Conference Call
A conference call — also known as an earnings call — is a scheduled audio or video session hosted by a company's senior management after quarterly or annual result announcements, during which analysts and institutional investors ask questions, and the transcript of which becomes a primary source of qualitative intelligence for fundamental research.
Earnings conference calls became standard practice for Nifty 100 and progressively Nifty 500 companies from the late 2000s, driven by institutional investor expectations and the global norm set by international listed peers. While not mandated by SEBI as a mandatory disclosure format (unlike investor presentations uploaded to exchanges), earnings calls became a de facto obligation for companies with significant institutional ownership. Calls were typically scheduled on the same day or within one to two days of the result announcement, and invitation details were filed with the exchanges and distributed through investor relations teams.

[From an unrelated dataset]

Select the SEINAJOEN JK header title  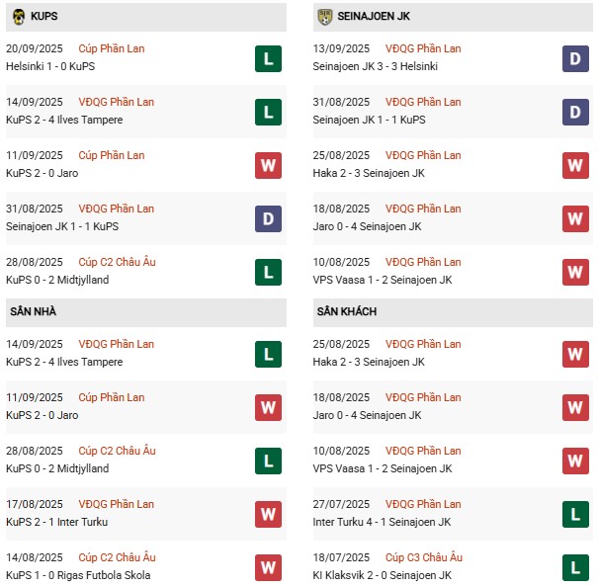coord(374,17)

The call format generally opened with management presenting highlights — revenue growth, margin movement, key operational metrics, and guidance — for 15 to 20 minutes, followed by a question-and-answer segment lasting 30 to 60 minutes. The Q&A was the most analytically valuable portion. Questions from large institutional analysts at firms such as Morgan Stanley, Goldman Sachs, Nomura, CLSA, Kotak Institutional Equities, and Motilal Oswal probed specific aspects of the business that were not fully addressed in the formal presentation: margin sustainability, competitive dynamics, client concentration in IT companies, credit cost outlook in banks, and capex timing in industrials.
Management responses to analyst questions revealed information and tone that was impossible to extract from financial statements alone. A management team that answered every granular question with specificity and confidence conveyed a different quality of business than one that repeatedly responded with we do not provide guidance on that metric or we are monitoring the situation. The specificity of responses to questions on demand environment, pricing power, and competitive threats served as a proxy for management depth and strategic clarity. Experienced fundamental analysts at long-only funds invested significant time in call transcripts, maintaining archives across quarters to track narrative evolution.
Transcript analysis as a systematic discipline involved keyword frequency tracking, sentiment assessment, and language change detection. The frequency with which terms such as headwinds, challenges, uncertainty, and normalisation appeared in management commentary was tracked by some quant-enhanced research teams to construct quantitative sentiment scores. If a management team used the word normalisation in the context of margins three consecutive quarters, each time without the promised normalisation materialising, the gap between language and reality was itself an informative signal.
For retail investors and smaller research boutiques, earnings call transcripts were accessible through exchange filings (companies that submitted transcripts as part of their LODR filings), company investor relations websites, and third-party transcript aggregators. Some companies opted for web-based investor presentations with live Q&A, particularly post-COVID when in-person analyst meetings were suspended. The quality of transcript disclosure varied: some companies uploaded verbatim transcripts within days of the call while others provided only edited summaries, and the choice itself was informative about disclosure culture.